Likewise, the lighting of the head was linked to the set lighting. "That was the philosophy," Litt continues. "Brad drives the performance and the director and DP drive the look and we hold true to that. In other words, it's 100% set capture of the environment and the application of that environment in the renderer. This was a pretty unique job for the lighters. It's an evolutionary step for the industry in terms of HDR capture. Like animation, we built a system that was intuitive and controllable, but all physically-based. Our tracking team did an amazing job of capturing the minute detail of every single lighting setup. It was a full survey of every lighting setup: photographic and 3D positions. They surveyed around 80-100 lighting setups with a CG head. That data then fed into the new pipeline built for the show."
Tight collaboration, therefore, was crucial between compositing and lighting. "A lot of the setup was done in Nuke, which, as everyone knows, is very powerful in both 2D and 3D," Litt suggests. "Teams of compositors would be the first to touch the shots by ingesting this data and bring it up in Nuke. We started off by using straight HDR spheres but slowly came to realize that it wasn't getting us the subtleties we needed in terms of localization of lighting. With a head moving around in a room or gradations of light across the head itself, some of the light sources are very close. There's a candlelit scene and certain types of falloff that you don't get with an infinite sphere, so we developed a hybrid system of taking all the data, mapping some of it onto a sphere and then reconstructing all that geometry and all the bounce cards and light cards and lighting sources and taking high dynamic range textures, putting them on all of that data and then, using custom shaders all in mental ray, driving the lighting from this combination of the HDR sphere and HDR set geometry and the 3D position of the head. Even the HDR sphere went through a new process that was developed in Nuke for this show, which we call 'Repositioned HDR' or 'Repo HDR.' In Nuke, they could import the camera, the head position and all of that and generate animated HDRs as the head would move around. It was a new way of lighting that worked really well in terms of volume. The head is all over the map; it's 325 shots with different lighting setups because of his movement within a scene. Knowing the schedule of the show and the ability and time it takes to match lighting by hand, you're never going to get all the way there. This allowed us to push through a lot of shots once the lighting pipeline got rolling."

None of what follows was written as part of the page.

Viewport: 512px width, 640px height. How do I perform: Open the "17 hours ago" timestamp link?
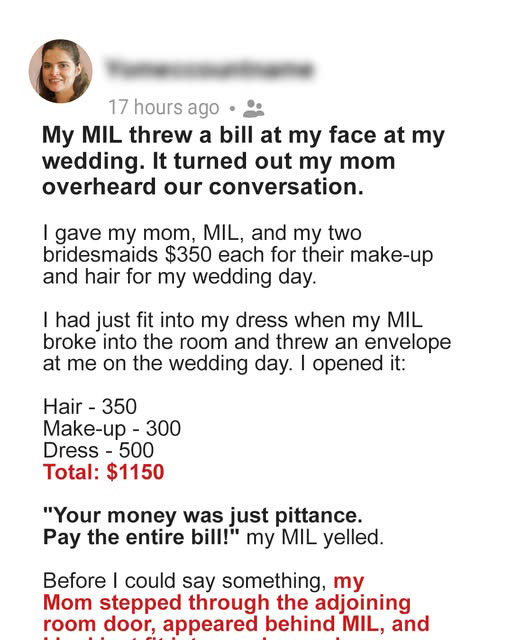coord(164,108)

And there were tracking and compositing breakthroughs as well. For such intricate tracking, Digital Domain made sure it could synchronize and time-code every frame.
"In the post process, we track the main camera as well as the high-end HD cameras to re-triangulate the performer on set," explains Tracking Supervisor Marco Maldonado. "We reorient to the survey, which is the onset environment scaled 1:1 to real world numbers. And once we figure out where that's going to be within a 3D package, that's embedded to some degree and everything else has to fall within the survey. Once we have him in 3D space, we take that point cloud to drive the CG head and CG clavicles. So there was always one person to track at a time and different body types to track with the CG Brad head. Every actor had its own set of challenges because we have to remap the point cloud to each performer. A lot of the tools for our tracking software were re-written to help with the placement of the point cloud."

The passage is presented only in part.